神経内科の専門医である冨安斉先生は、出身地である刈谷市に2010年にクリニックを開業。以来、多くの認知症の方の診療にあたり、地域連携の中で大きな役割を果たすとともに、啓発活動にも力を注いでいます。

見過ごされている方を見つけるのが自分の役割

JR東海道本線・刈谷駅から南へ車で約10分、閑静な住宅街の一角に半城土とみやすクリニックが開業したのは2010年のこと。

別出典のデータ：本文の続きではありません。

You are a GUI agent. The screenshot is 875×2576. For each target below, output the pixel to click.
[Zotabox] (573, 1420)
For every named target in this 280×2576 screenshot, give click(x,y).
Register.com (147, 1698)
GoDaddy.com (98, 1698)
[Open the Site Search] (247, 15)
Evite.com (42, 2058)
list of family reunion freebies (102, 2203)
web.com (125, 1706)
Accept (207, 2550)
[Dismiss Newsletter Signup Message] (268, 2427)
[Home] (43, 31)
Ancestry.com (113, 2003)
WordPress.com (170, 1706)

院長である冨安斉先生は刈谷市出身で、大学病院や総合病院等での勤務を経たのち、愛着ある地元で開業医の道を選びました。

神経内科を専門とする冨安先生が診療にあたるのは、頭痛やめまい、しびれなどの身近な症状から、脳卒中やパーキンソン病などの神経難病まで多岐にわたります。なかでも認知症の診療には力を注いでおり、現在、同クリニックの患者さんの約4割が認知症の方です。

明るく開放的な待合室 明るく開放的な待合室

「でも、私が本格的に認知症に向かうようになったのは、内科にいたときの経験がきっかけなんです」と、冨安先生は振り返ります。

総合病院で内科に勤務していた一時期、来院される患者さんの中に認知症の方が多いことに冨安先生は気づきました。症状が進んでいる方は、神経内科などでの専門的な診療が案内されますが、初期症状の場合、内科では見過ごされたままの方が多く、医療機関の規模が小さくなるほどその数が多くなることを実感したと言います。

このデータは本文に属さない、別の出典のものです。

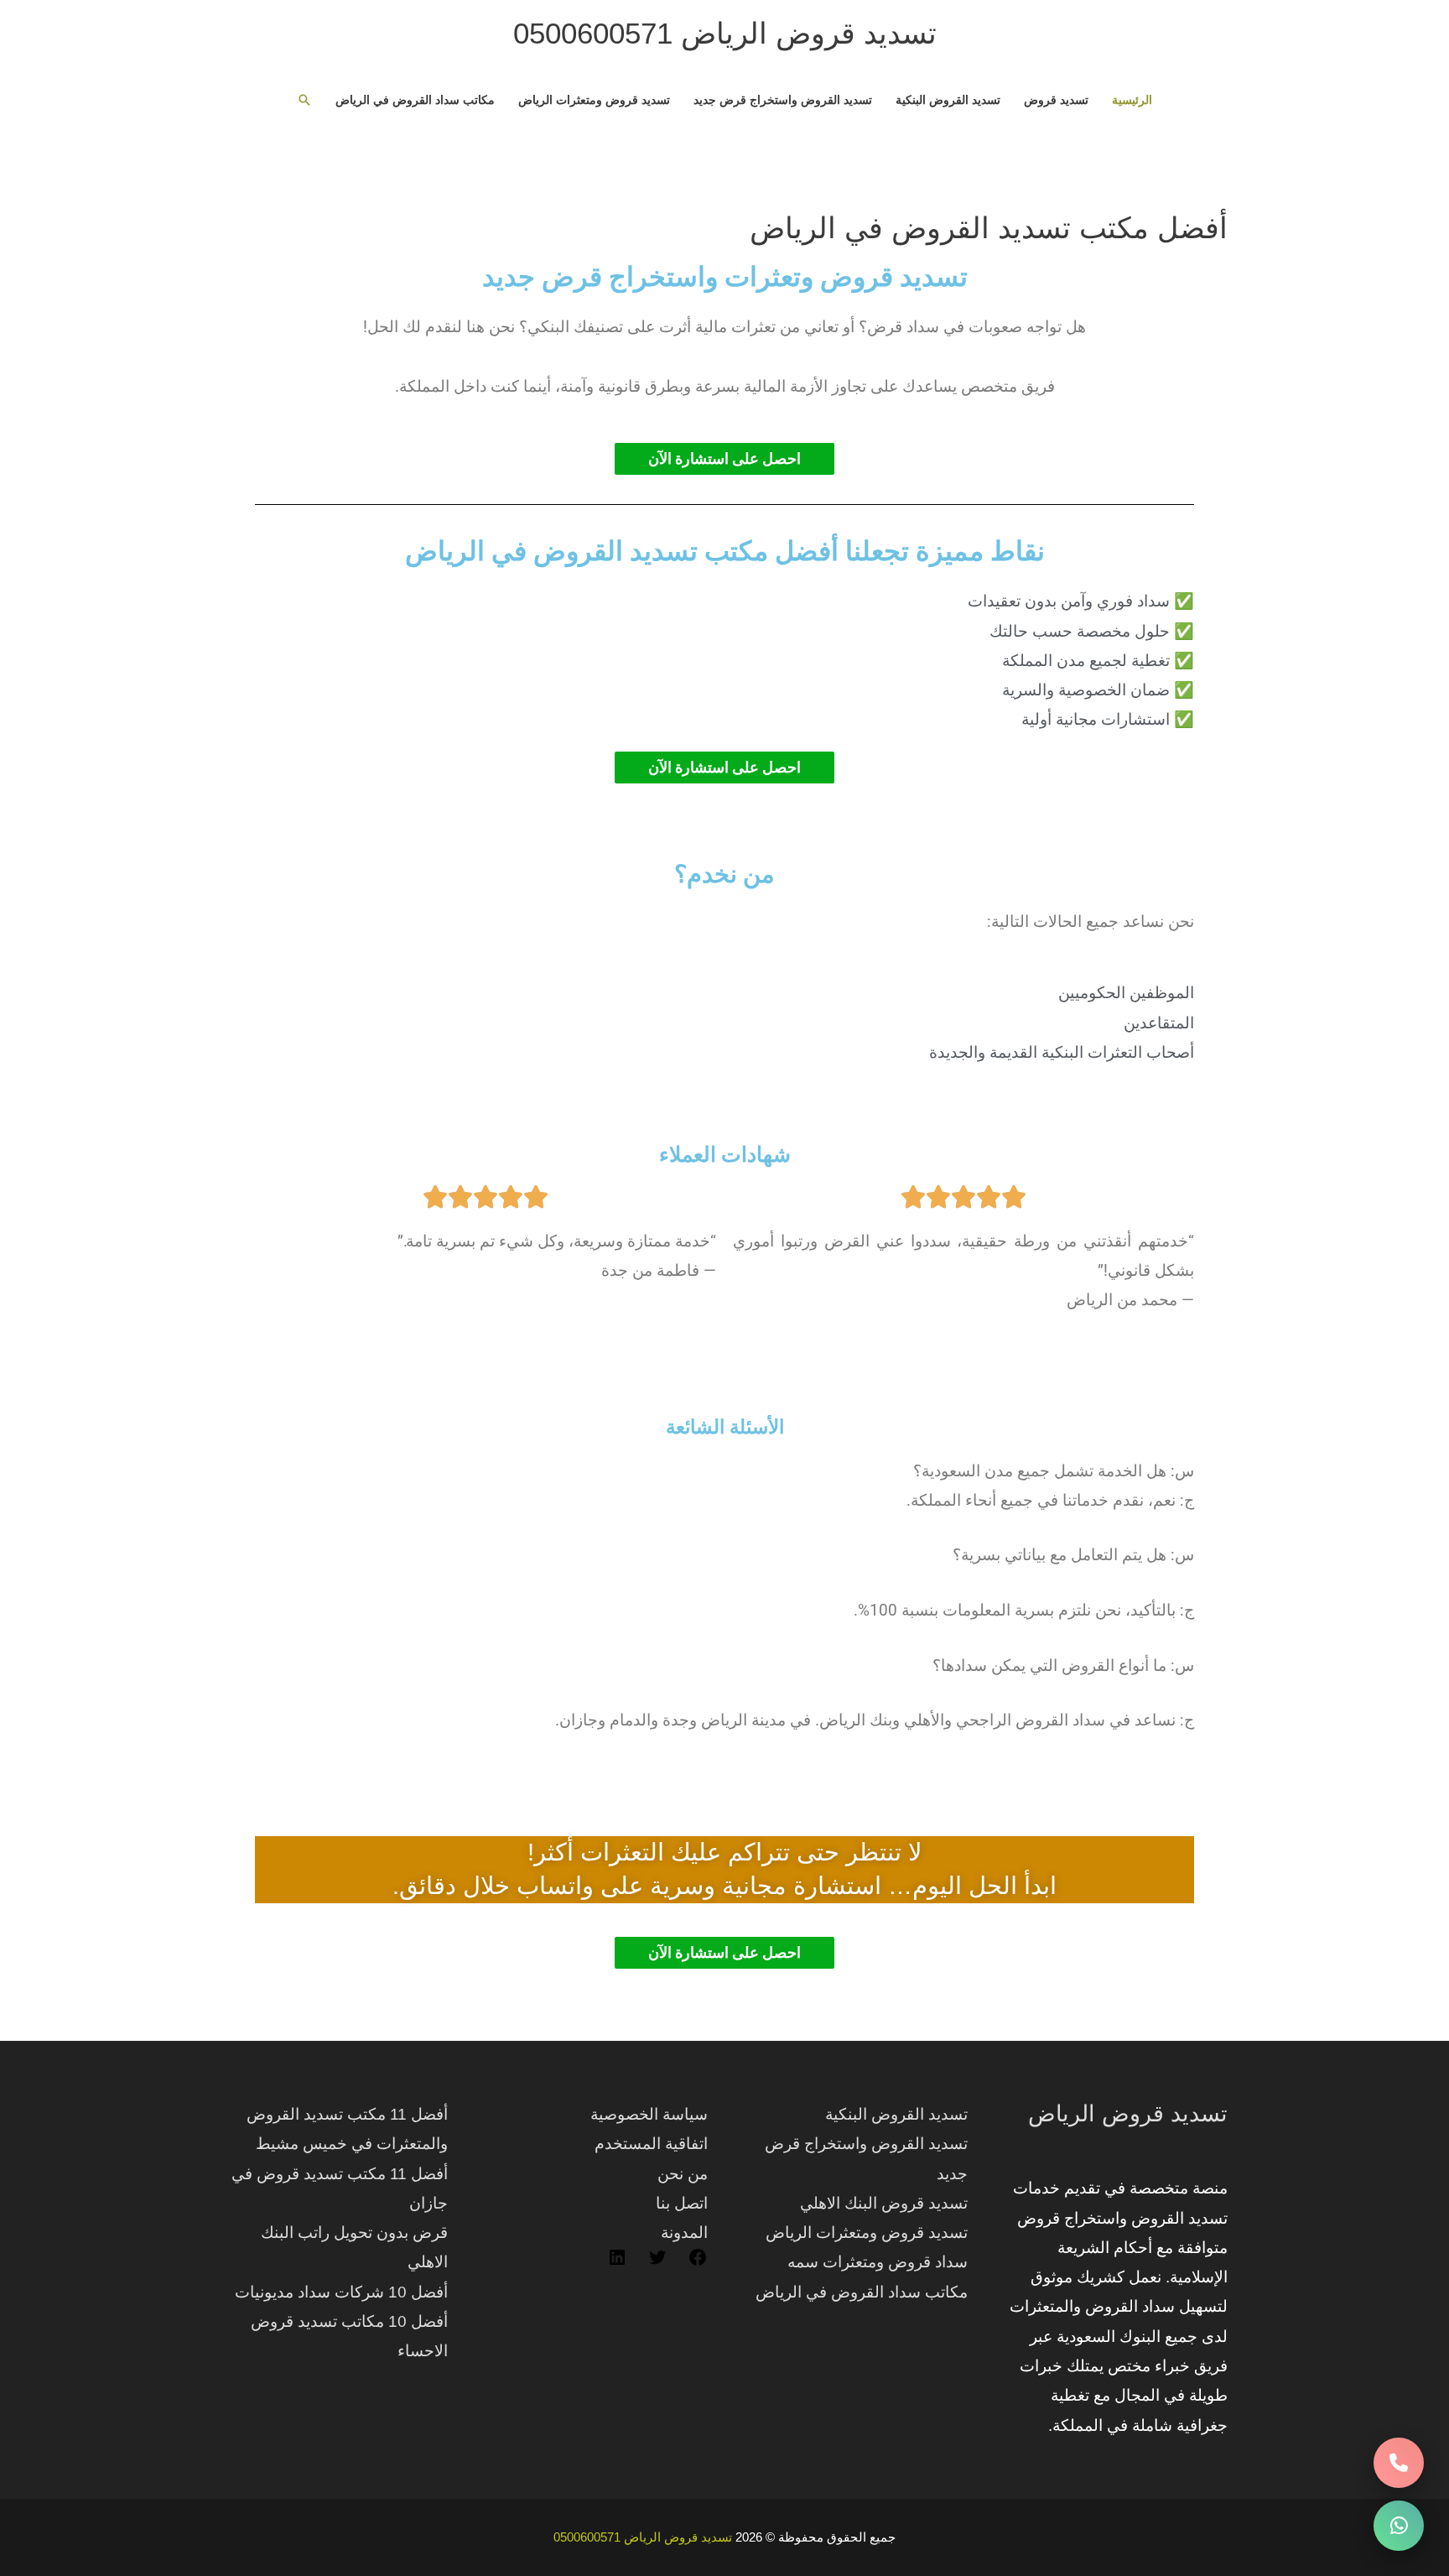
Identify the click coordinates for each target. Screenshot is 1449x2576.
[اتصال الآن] (1399, 2463)
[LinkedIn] (617, 2262)
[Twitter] (657, 2262)
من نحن (682, 2174)
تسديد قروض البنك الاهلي (884, 2203)
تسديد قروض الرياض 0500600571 (725, 33)
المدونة (684, 2232)
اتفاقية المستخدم (651, 2143)
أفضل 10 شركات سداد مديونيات (341, 2292)
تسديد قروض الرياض (1128, 2113)
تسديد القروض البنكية (948, 100)
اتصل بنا (682, 2203)
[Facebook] (698, 2262)
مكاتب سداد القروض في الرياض (415, 100)
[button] (304, 99)
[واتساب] (1399, 2526)
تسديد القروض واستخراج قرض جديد (782, 100)
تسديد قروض (1056, 100)
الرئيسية (1132, 100)
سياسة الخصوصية (649, 2114)
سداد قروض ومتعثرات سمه (877, 2262)
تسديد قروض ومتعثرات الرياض (594, 100)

「そうした方を積極的に見つけてあげて、適切な診療を行うのが自分の役割ではないかと考えました。開業してみて、さらにその思いを強くしています」

丁寧な問診と画像診断を重視

物忘れなどを気にして来院された方の診断にあたって、冨安先生はまず問診を重視。ご本人とご家族それぞれ時間をかけて、じっくり日常生活の様子などを聞きます。例えば、物忘れといってもその症状や程度はさまざまで、実際は物忘れではなく失語などの場合もあるからです。問診に続き、血液検査や長谷川式簡易評価スケールによる検査、さらに病診連携している総合病院でMRIと脳SPECTを撮り画像診断を行います。

「問診でだいたい判断はつけられますが、例えば脳に何か想定外のものが隠れている可能性はありますから、MRIと脳SPECTを組み合わせて確認します。認知症ではなく他の治る疾患を見逃さないためにも必要です」と冨安先生は画像診断の意図を語ります。

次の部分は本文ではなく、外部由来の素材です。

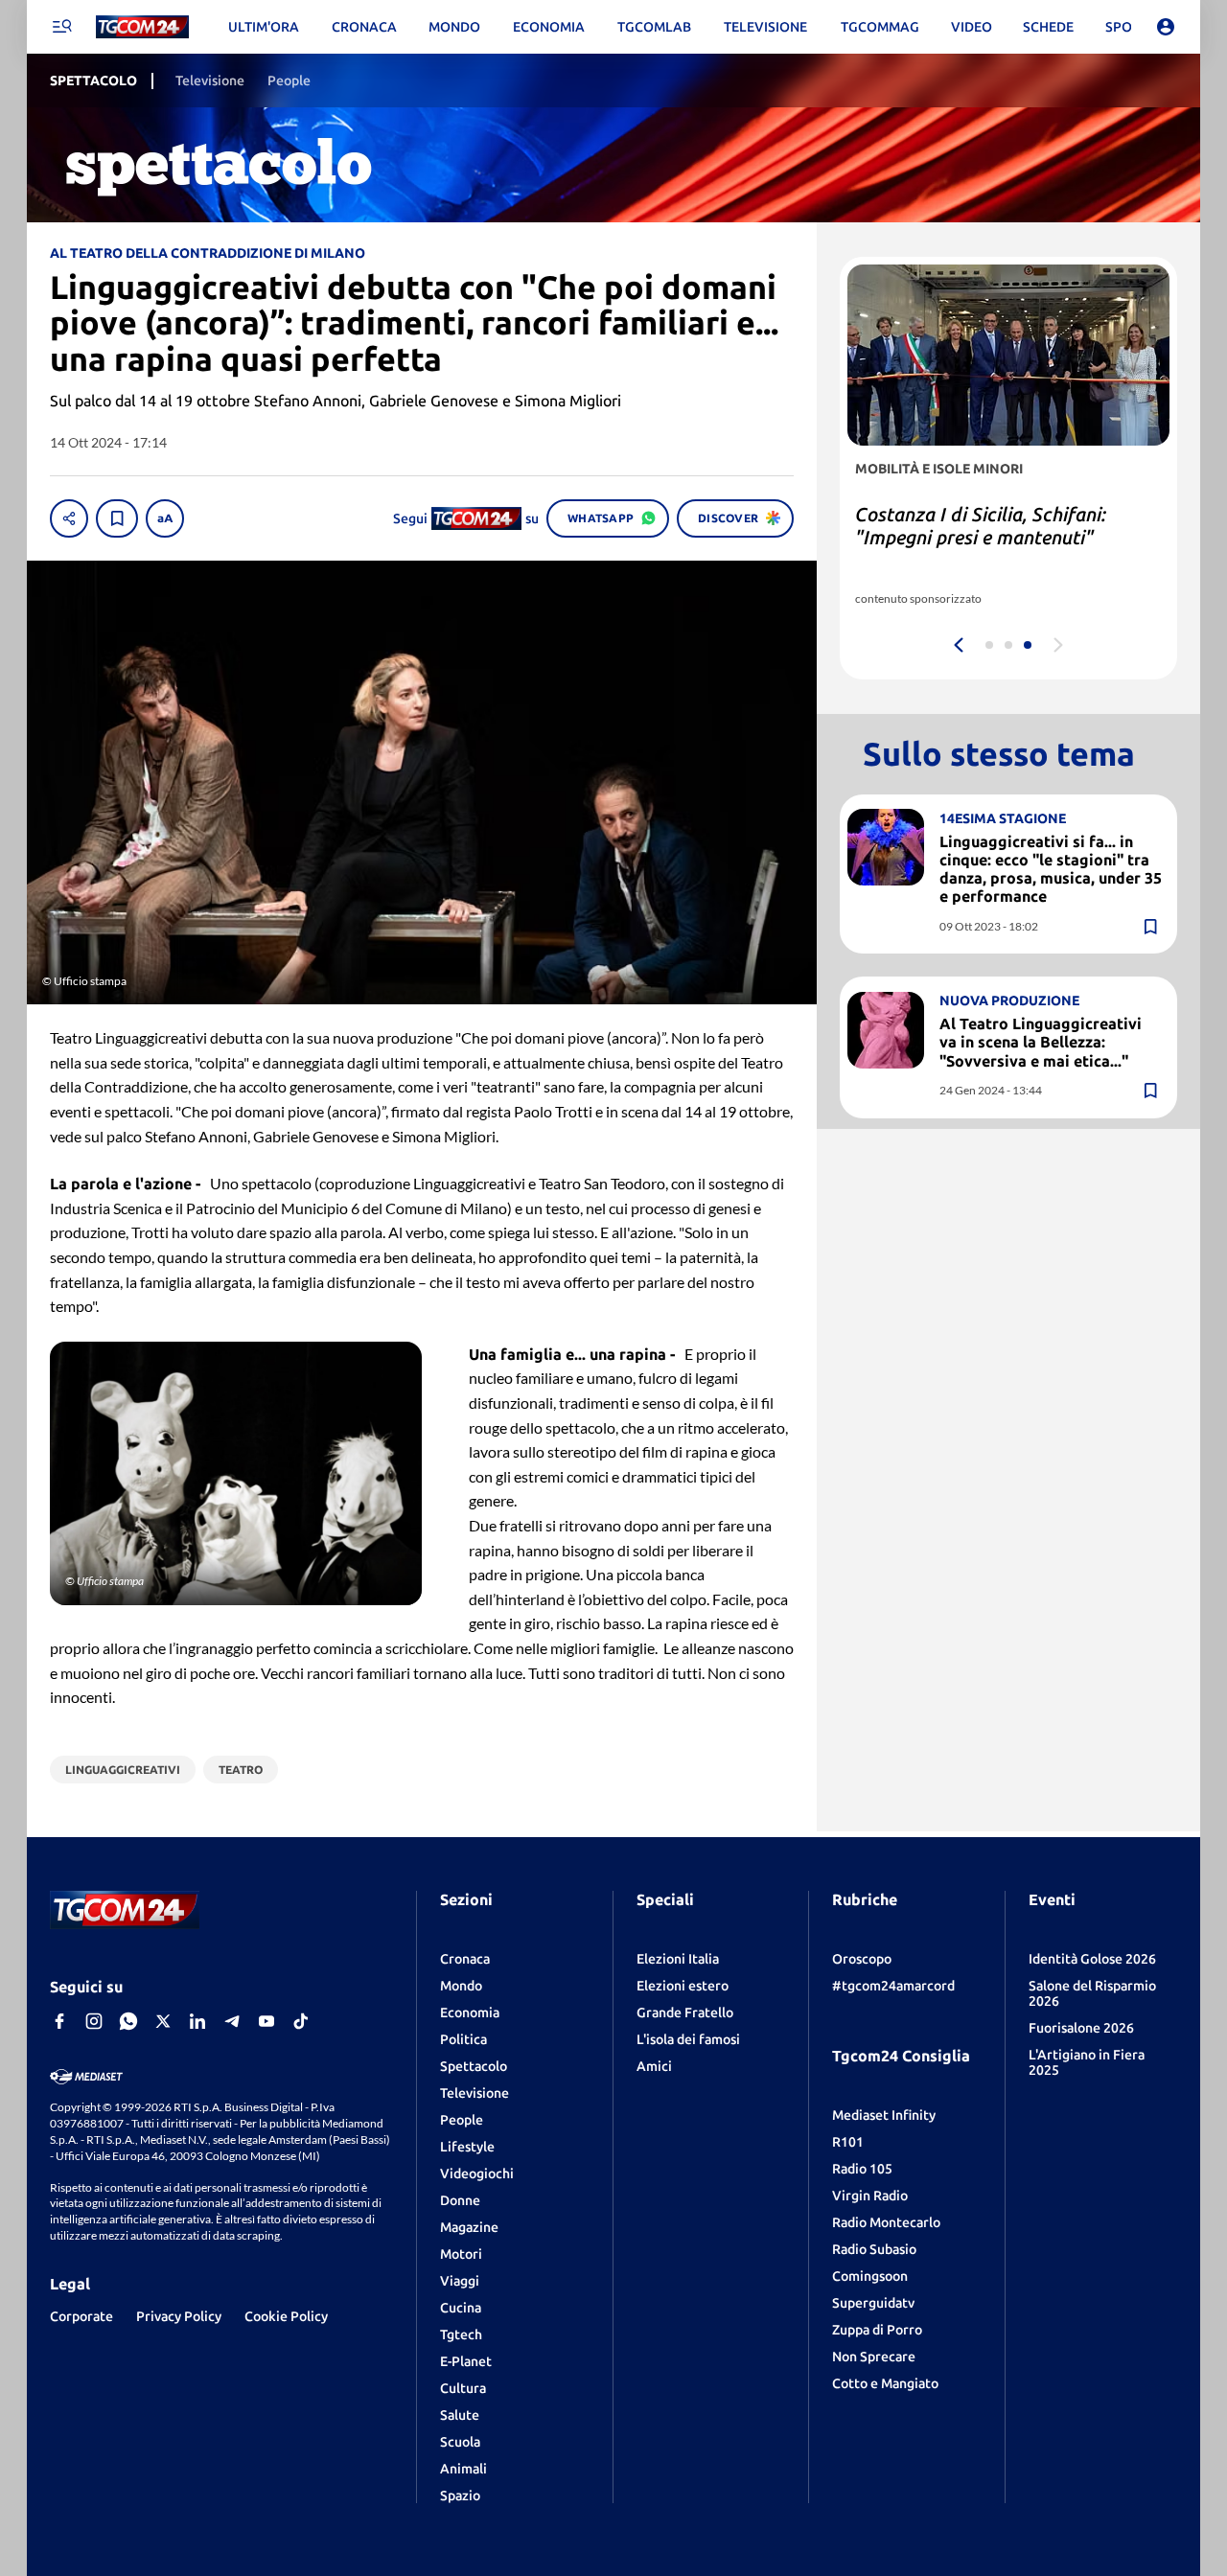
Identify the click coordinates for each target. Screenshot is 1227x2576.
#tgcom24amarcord (893, 1985)
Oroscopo (861, 1958)
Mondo (461, 1985)
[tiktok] (301, 2021)
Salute (459, 2415)
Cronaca (465, 1958)
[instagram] (94, 2021)
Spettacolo (473, 2066)
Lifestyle (467, 2146)
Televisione (474, 2093)
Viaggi (459, 2280)
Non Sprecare (873, 2356)
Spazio (460, 2495)
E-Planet (466, 2361)
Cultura (463, 2388)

認知症の診断をつけた方には、基本的に抗認知症薬を処方しますが、服用しないという選択肢があることも必ず説明します。

「この方はお薬を使った方がいいのに、と内心で思うことはありますけれど、やはりご本人、ご家族それぞれのお考えを尊重するのが第一です」

同じ目線の高さで穏やかな表現で話す

認知症の方に接するときに留意していることとして、冨安先生は「ご本人のプライドを傷つけないこと」を挙げます。決して上からの目線にならないよう「同じ目線の高さで、ゆっくり大きな声で話すことが大事」だと先生は言います。高齢になって耳が聞こえにくくなった方の中には、問診での質問がよく聞き取れないまま曖昧に答えて話が噛み合わず、認知症が疑われてしまうことがあります。それを防ぐために「ゆっくり大きな声で話すこと」が大切だと考えています。診断の説明にあたっても、冨安先生は柔らかい表現になるよう心を配っています。

「みなさん年齢を重ねるにつれて物を忘れるようになりますが、あなたの場合はちょっと他の人よりも早く進みそうだから、お薬を使うのも一つの方法ですよ」と冨安先生はその一例を語ります。

また、先生が認知症の診断をつけても、その場でショックを受ける方はあまりおられず、「来院される時点で、ある程度の見当をつけておられるからでしょう。診断を聞いて大きくうろたえるような方はおられませんね。近年、認知症の啓発が進み知識をお持ちの方が増えたことも背景にあるのでは」と指摘します。

認知症のケアに大切なのは味方をたくさんつくること

治療の方針を考える際、冨安先生は、認知症の方の生活環境を詳しく確認します。特に重視するのは、身の回りの世話や介護にあたれるマンパワーがどれくらいあるかということ。例えばBPSD(周辺症状)がみられる場合、同居されるご家族の支えを得ながら症状をうまくコントロールできるのであれば自宅での生活は可能です。しかし、ご家族が介護に疲弊していることも少なくなく、独居や老老介護・認認介護だと日常的な介護のマンパワーが十分とはいえません。こうした場合、冨安先生は施設中心の生活へシフトしていくことや、BPSDのコントロールのため連携のとれている精神科の病院への入院を提案します。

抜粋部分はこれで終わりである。